Ungeklärt ist die Frage, ob der Vermieter auch von sich aus fällige Schönheitsreparaturen durchführen kann und der Mieter dann verpflichtet ist, sich daran – in der Regel zur Hälfte – zu beteiligen. Nach der Argumentation des BGH ist die Mietsache mangelhaft. Der Vermieter muss gemäß § 535 Abs. 1 Satz 2 BGB die Arbeiten durchführen. Ein Verlangen des Mieters ist hierfür nicht erforderlich. Der Mieter muss gemäß § 555a BGB die Arbeiten dulden. Soll hier jetzt auch nach Treu und Glauben ein Anspruch auf Beteiligung bestehen, wenn der geschaffene Zustand besser als der geschuldete ist? Konsequenterweise wird man von einer modernisierenden Instandsetzung ausgehen müssen. Die Duldungspflicht richtet sich dann nicht nach § 555a BGB, sondern nach § 555d BGB. Erforderlich ist eine Ankündigung gemäß § 555c BGB. Dafür kann der Vermieter nach Abschluss der Arbeiten gemäß § 559 BGB die notwendigen Kosten zum Gegenstand einer Mieterhöhung um 8% dieser Kosten machen. Dabei wird man dann die Kosten aufzuteilen haben auf die, die zur Wiederherstellung des geschuldeten vertragsgemäßen unrenovierten Zustands erforderlich sind und die, die auf die Verbesserung entfallen. Das dürfte jedoch nur ein kleiner Teil sein, da es sich überwiegend um „Sowieso-Kosten“ handeln dürfte. Wenn aber mehrfach zu streichen ist oder Tapeten abgerissen werden müssen, dann dürften dies regelmäßig umlagefähige Modernisierungskosten sein.

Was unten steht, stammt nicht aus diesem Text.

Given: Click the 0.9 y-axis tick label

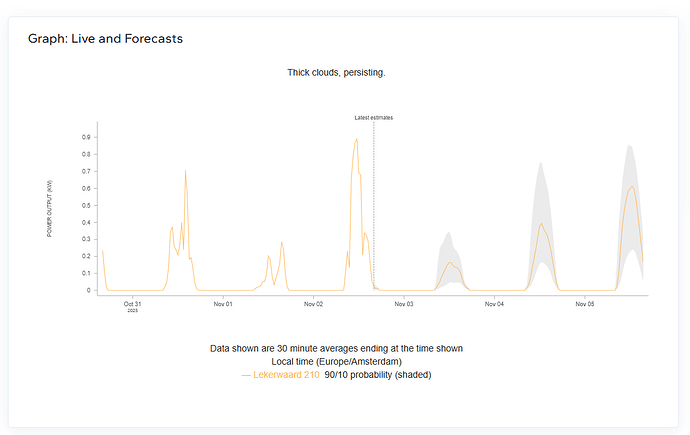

Fraglich ist auch, ob die Entscheidung auch im preisgebundenen Wohnungsbau angewandt werden kann, wenn der Vermieter wegen der unwirksamen Klausel bereits die Miete gemäß § 28 Abs. 4 II. BV um zurzeit 11,02 Euro/qm im Jahr erhöht hat. Eine darüberhinausgehende Kostenbeteiligung wäre eine Doppelbelastung des Mieters. Hat der Vermieter diesen Zuschlag bereits vom Vormieter bekommen, so würde der Vermieter bereichert. Bei der Kostenbeteiligung des Mieters handelt es um eine einmalige Leistung, die gemäß § 9 Abs. 1 WoBindG unwirksam ist.